Since Hondros began implementing in-person Math Refreshers at their five Ohio campuses, the results have been impressive. After attending at least one Math Refresher, students who previously struggled with the math portion of the exam regularly scored 10-20 points higher on a retest, and some students scored as much as 40 points higher.
“The Math Refresher techniques work regardless of the age of the students,” says Shawberry, who has taught math to students from elementary school through college. “It’s really about rewiring how you think about math, and removing the roadblocks you’ve had in place for years, or even decades.”
Hondros College of Nursing offers free 2-hour Math Refreshers several times each enrollment period. It also offers the entrance exam several times each week, for a fee of $40. While students may take exam at any point during the enrollment period, Shawberry advises students to attend a Math Refresher shortly before they take the exam, so their rejuvenated math skills are fresh in their minds.
“When I see their scores go up, that’s the best feeling,” says Shawberry. “I take as much pride in their scores as they do.”
We invite you to interview Jason Shawberry or visit him during one of his Math Refreshers and see for yourself how his teaching style is helping aspiring nurses from all across Ohio pursue their dream careers with newfound confidence in both their math skills and themselves.
About Hondros College of Nursing
Since 2006, Hondros College of Nursing has been graduating high-quality, work-ready nurses who enter the field with exceptional clinical, communication, and collaborative skills. Enrollment is conveniently offered four times a year with no prerequisite classes for admission. Students can dive in to a concentrated curriculum without having to take pre-nursing classes or follow an arbitrary four-year timeline.

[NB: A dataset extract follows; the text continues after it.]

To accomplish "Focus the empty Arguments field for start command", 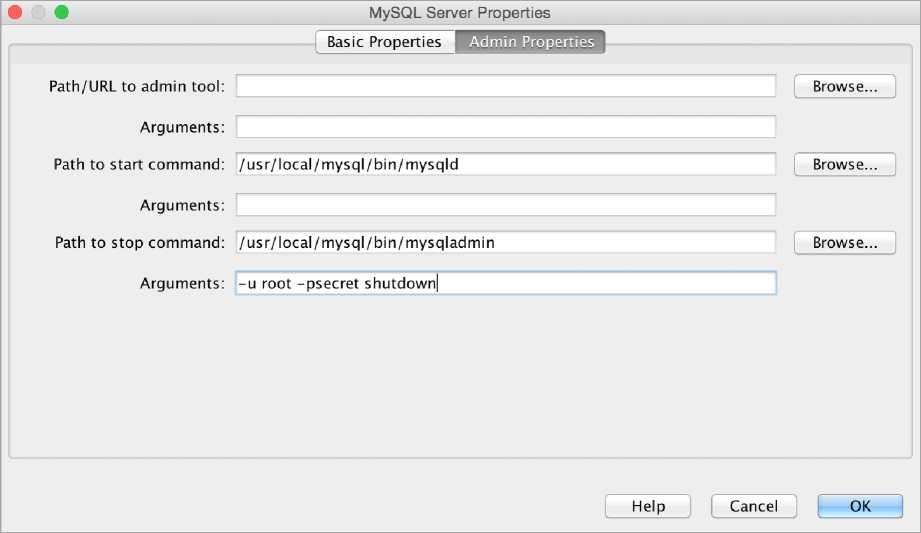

Hondros College of Nursing students can earn their Practical Nursing diploma (PN) in just 12 months and an Associate Degree in Nursing (ADN) in about 15 months at five Ohio campuses located near Columbus, Cleveland, Dayton, Cincinnati, and Toledo. Registered nurses can earn a Bachelor of Science in Nursing degree in as few as 24 months through a CCNE-accredited online RN-BSN completion program.
The school’s unique “Learn and Earn Ladder” approach sets Hondros College of Nursing apart from a typical educational path. After completing one program, students can work as a nurse and earn income before taking their next step — or they can keep progressing through each program to the next level. No matter which route they take, Hondros nurses always receive an unprecedented amount of support in a student-centric, family-like environment.
About Jason Shawberry
Jason Shawberry is the Campus Executive Director of the newest Hondros College of Nursing campus in Toledo / Maumee, which opened in January 2017. Mr. Shawberry has been in the career education sector for 15 years. He is an alumnus of Bowling Green State University.
About the HESI Entrance Exam
The HESI Entrance Exam, sometimes referred to as the Evolve HESI Admission Assessment (A2) Exam, is used by many traditional and accelerated nursing programs to evaluate candidates for admission to nursing schools. Each of the different HESI Exams (there are a total of 10 potential exams) is scored separately on a scale of 0 to 100. The HESI Entrance exam used by Hondros College of Nursing consists of questions in different academic areas such as: reading comprehension, vocabulary, grammar, and math.